We were working on a project that had a particular request. They wanted to server up data to ~12,000 users. When thinking about utilizing Snowflake as the backend for this, it would probably end up being pretty costly for just reading data that wasn't changing all that frequently. We were contemplating other ways to house the data without incurring these costs, but also without dramatically changing the codebase, which typically will connect directly to Snowflake.
The first thought was to export a series of CSVs and then load them as Pandas Data Frames. For some use cases, where Snowflake is directly loading a table to Pandas, this would work; however, for cases where we needed to process more complex queries, this wouldn't work.
Then we spotted a couple of intriguing posts from the data community. Let's dive in and take a look at why SQLite and DuckDB might be fantastic alternatives to direct connections or primitive CSV-based workflows.
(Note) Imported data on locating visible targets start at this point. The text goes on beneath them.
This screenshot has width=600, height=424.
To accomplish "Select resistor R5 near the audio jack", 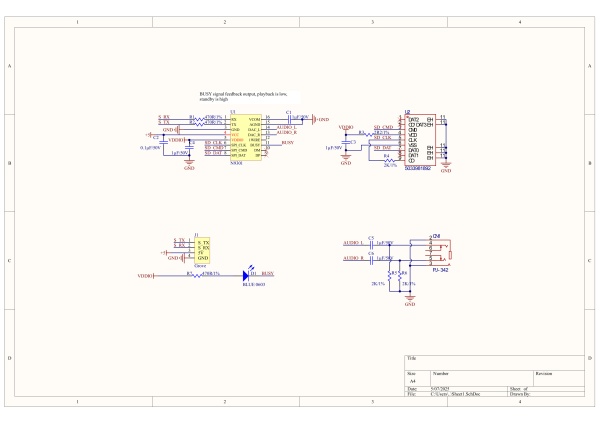I will click(391, 275).
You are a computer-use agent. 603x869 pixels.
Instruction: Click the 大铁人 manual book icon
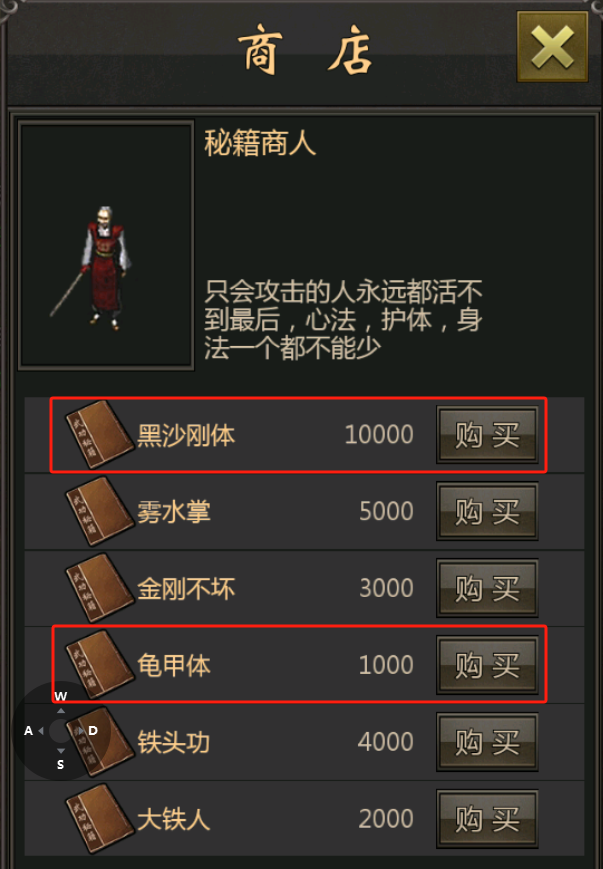click(x=100, y=819)
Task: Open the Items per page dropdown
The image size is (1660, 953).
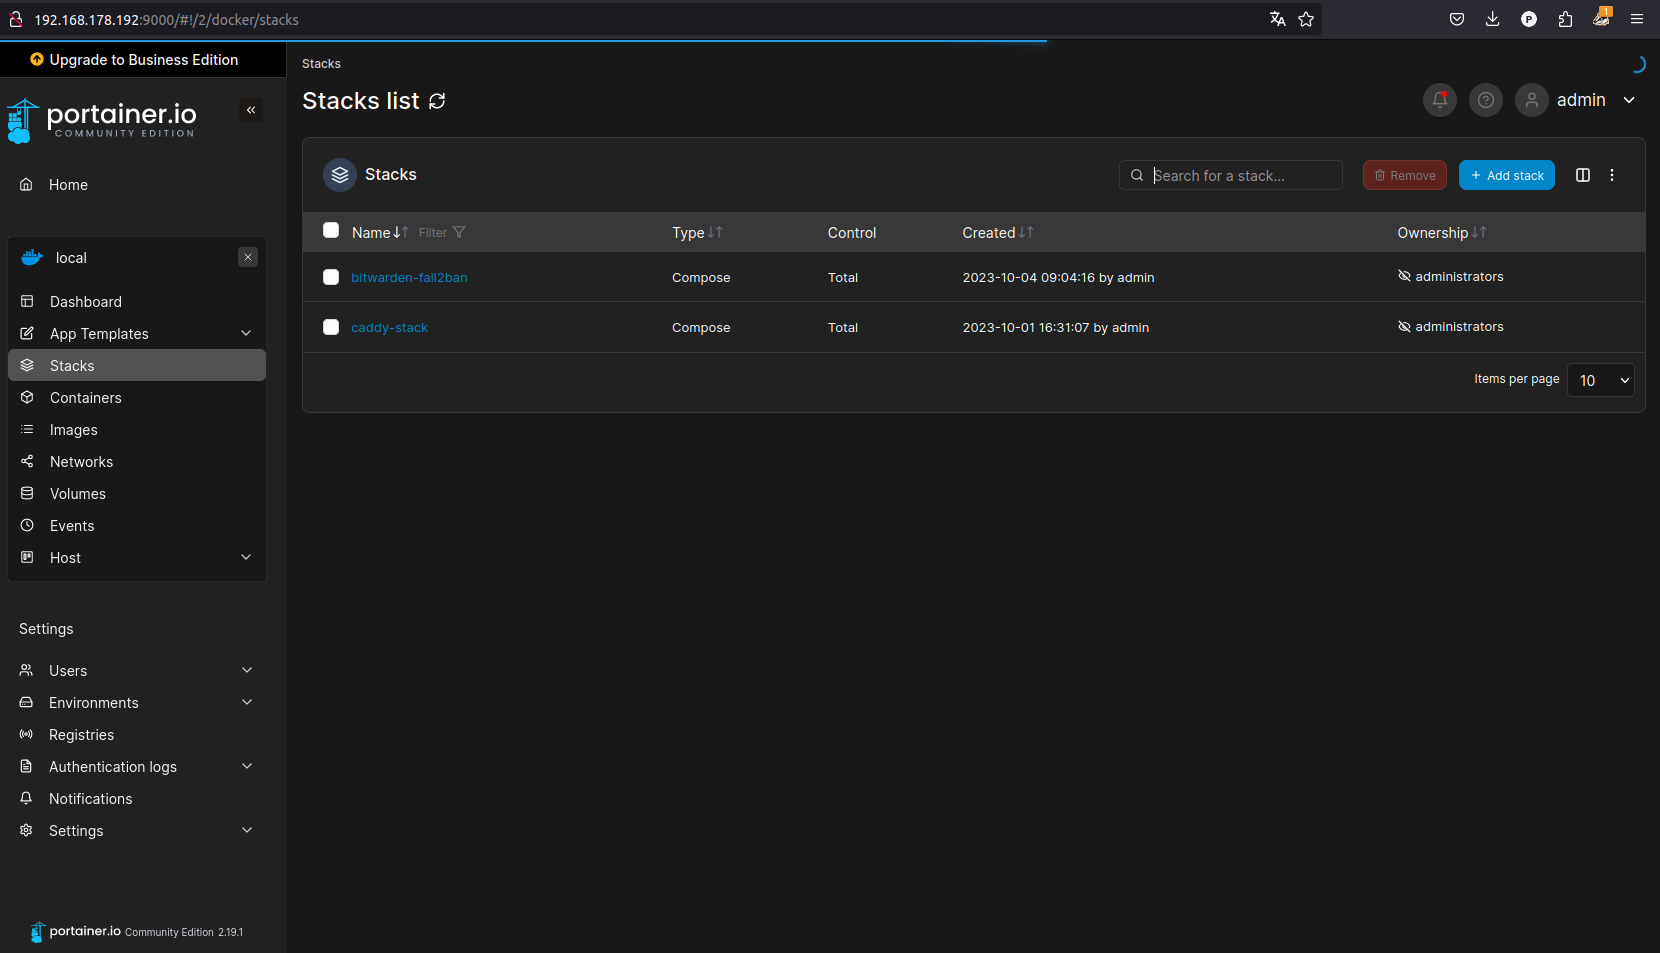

Just about everyone has used SQLite in their data journey. It's often one of the first data sources people are introduced to in their learning journey, either in school or online courses. It has, of course, a great SQL interface as well as extensive support built into Python with the sqlite3 package. In the following post, X goes over some mind-bending facts about SQLite that might help you understand the power of this. This is not just a "dumb" database format.
A more recent database to gain popularity is DuckDB. DuckDB has a lot of similarities to SQLite and for the use case above, either one will work perfectly. Here are some benefits of DuckDB overall.
While either database format would work, DuckDB might be the optimal choice based on its modern take and its extensive support for a modern data ecosystem. This article gives a wonderful overview in much more detail on DuckDB.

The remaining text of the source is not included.